‘Don’t panic’ universities advise students in China coronavirus lockdown
- Hundreds of international students remain on Wuhan’s campuses as the city struggles to contain the deadly virus
- Most are staying in their dorms and waiting for news but rumours of food shortages on campus are ‘untrue’

For Wuhan’s several thousand international students, the Lunar New Year is tense, despite one university telling them: “Please don’t panic.”
While most have returned to their home countries for the break, those left on Wuhan’s empty university campuses – estimated to number in the hundreds – have shut themselves in their bedrooms where they navigate between the latest rumours and the concerns of their relatives.
Those who had already left the city – in lockdown since Thursday because of China’s infectious coronavirus – are weighing up whether to return when classes resume.

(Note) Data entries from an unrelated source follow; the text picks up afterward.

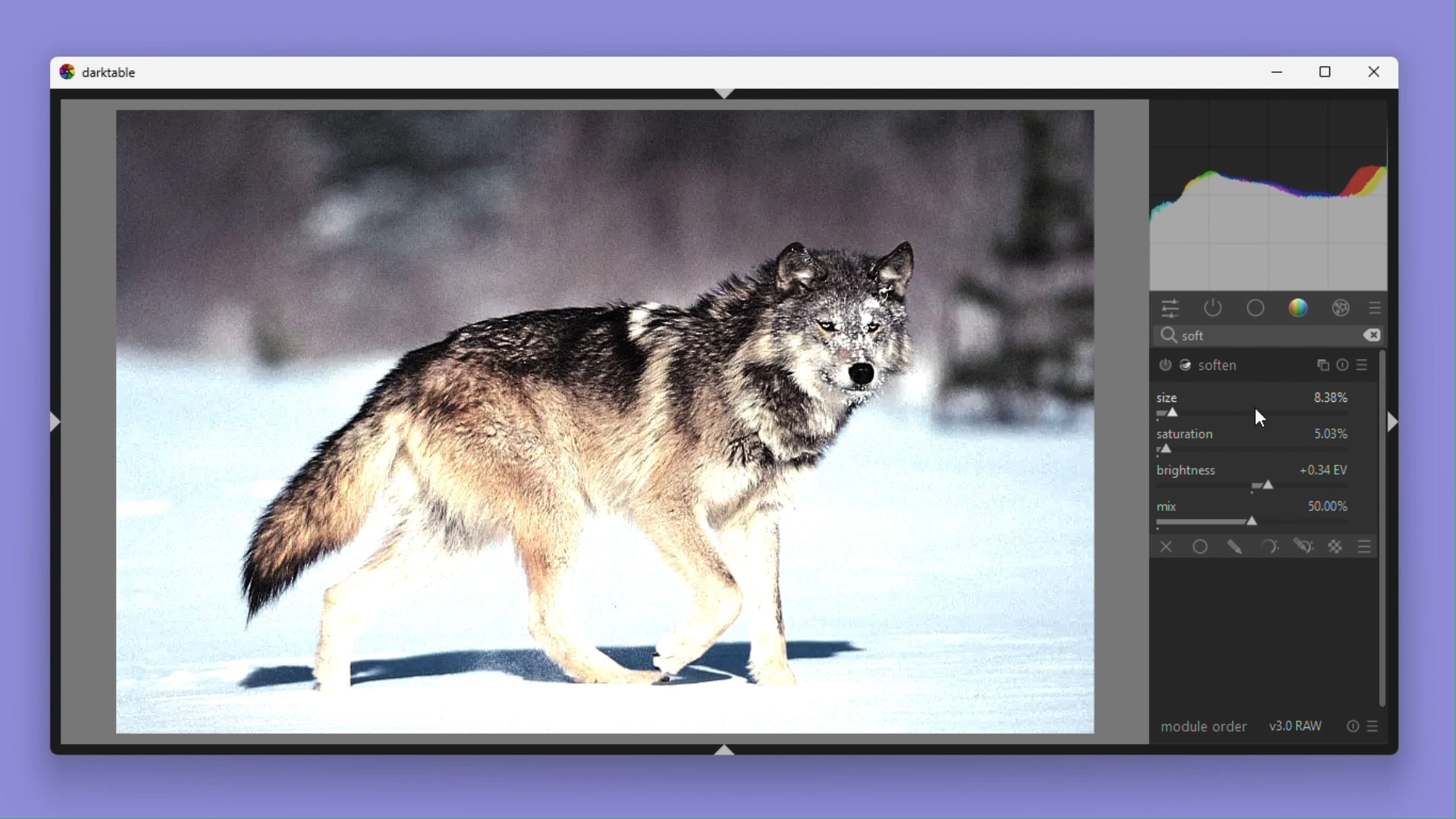  What do you see at coordinates (1282, 72) in the screenshot?
I see `Minimise` at bounding box center [1282, 72].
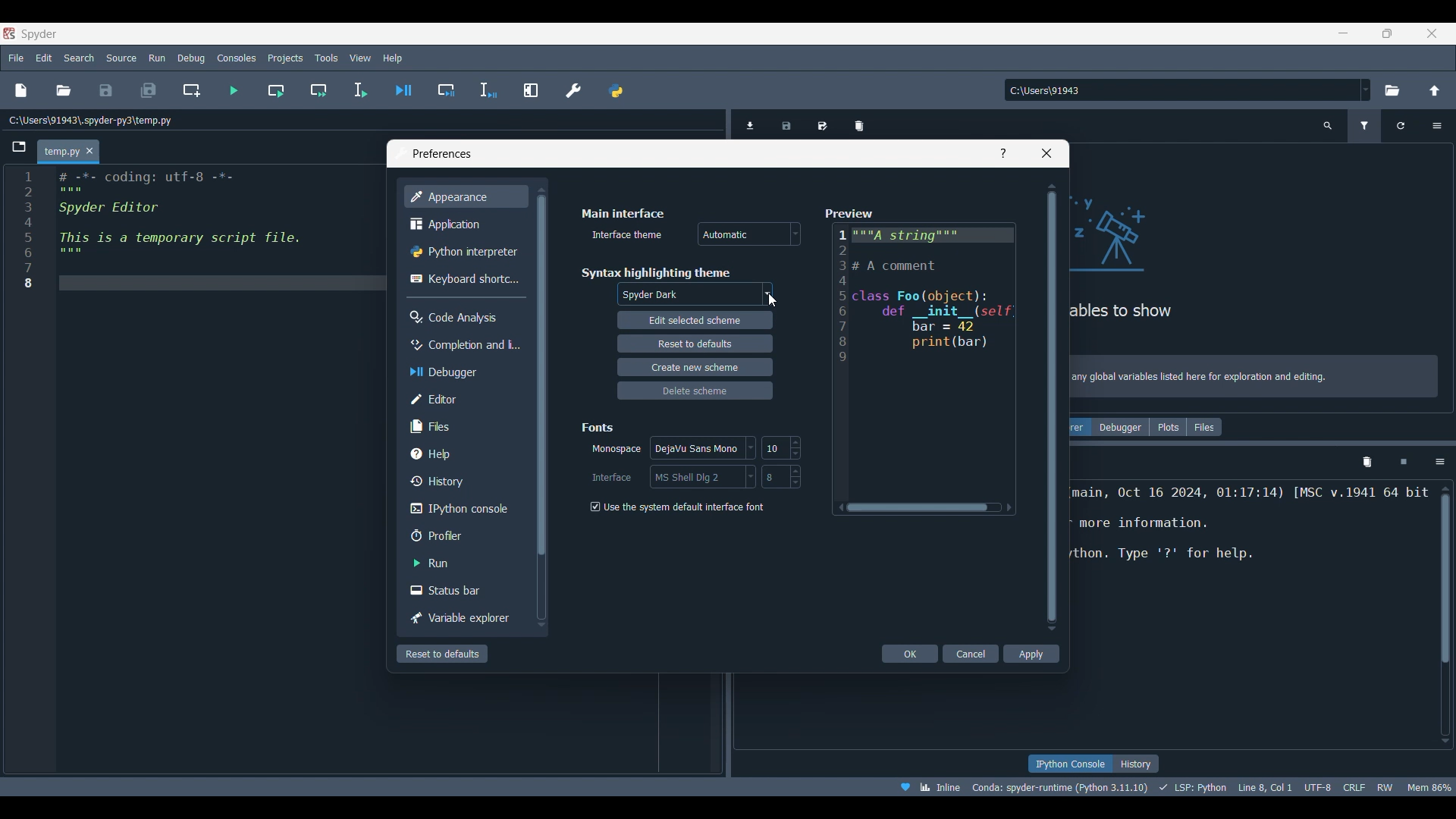 The height and width of the screenshot is (819, 1456). I want to click on File menu, so click(16, 55).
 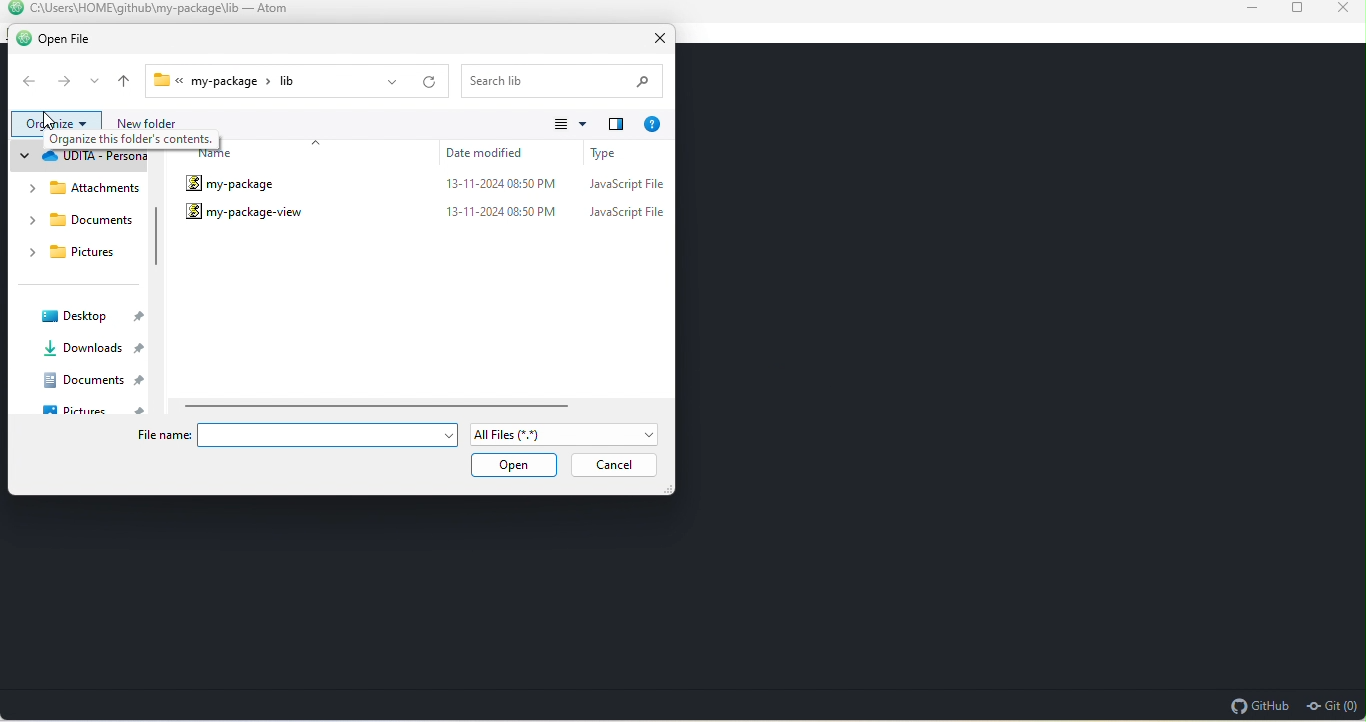 I want to click on picture, so click(x=90, y=411).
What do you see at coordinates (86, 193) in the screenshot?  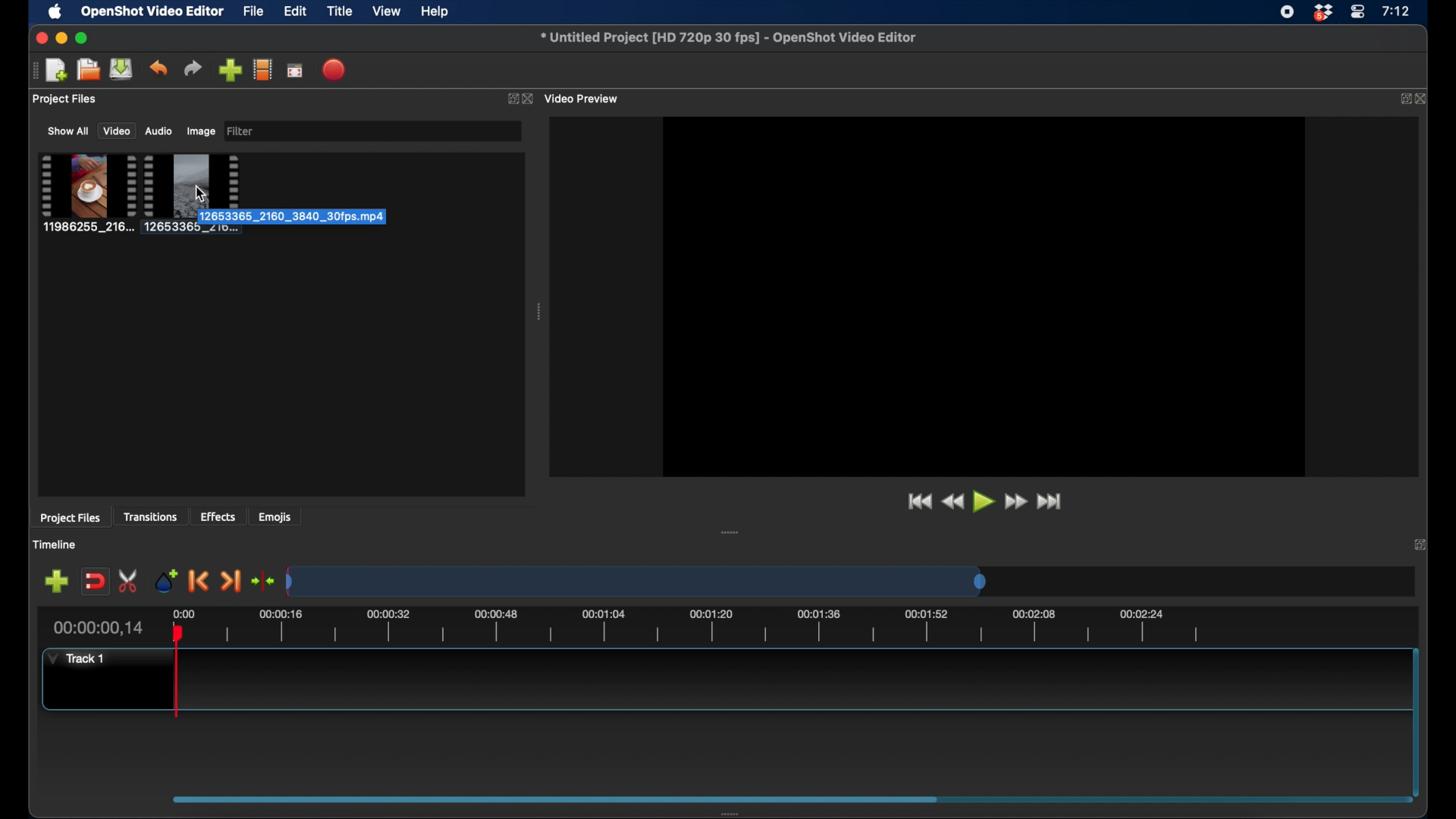 I see `clip` at bounding box center [86, 193].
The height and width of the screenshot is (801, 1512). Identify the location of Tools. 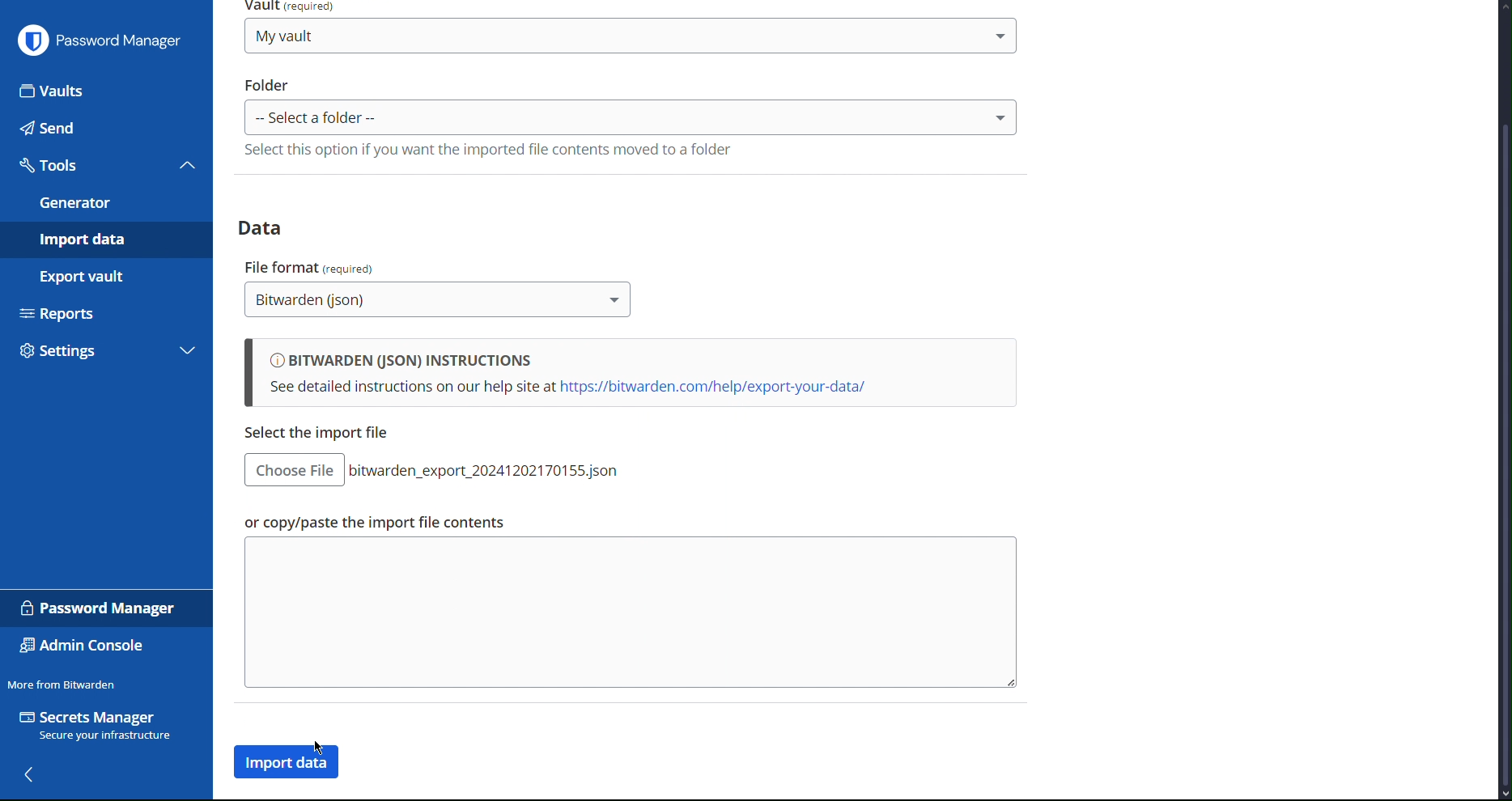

Authorities in Wuhan on Thursday cancelled buses, flights and trains in and out of the city as they battled to contain the spread of the deadly virus over the new year holiday this weekend, traditionally a time of mass travel.
Wuhan’s population of 11 million includes several thousand foreign students, attracted by generous state scholarships and the strong reputation in science subjects held by several of its universities.
But the grounds of Wuhan University, a sprawling lakeside campus with about 2,000 international students, were already largely deserted after most of them, along with the university’s 50,000 Chinese students, headed home at the end of term earlier this month.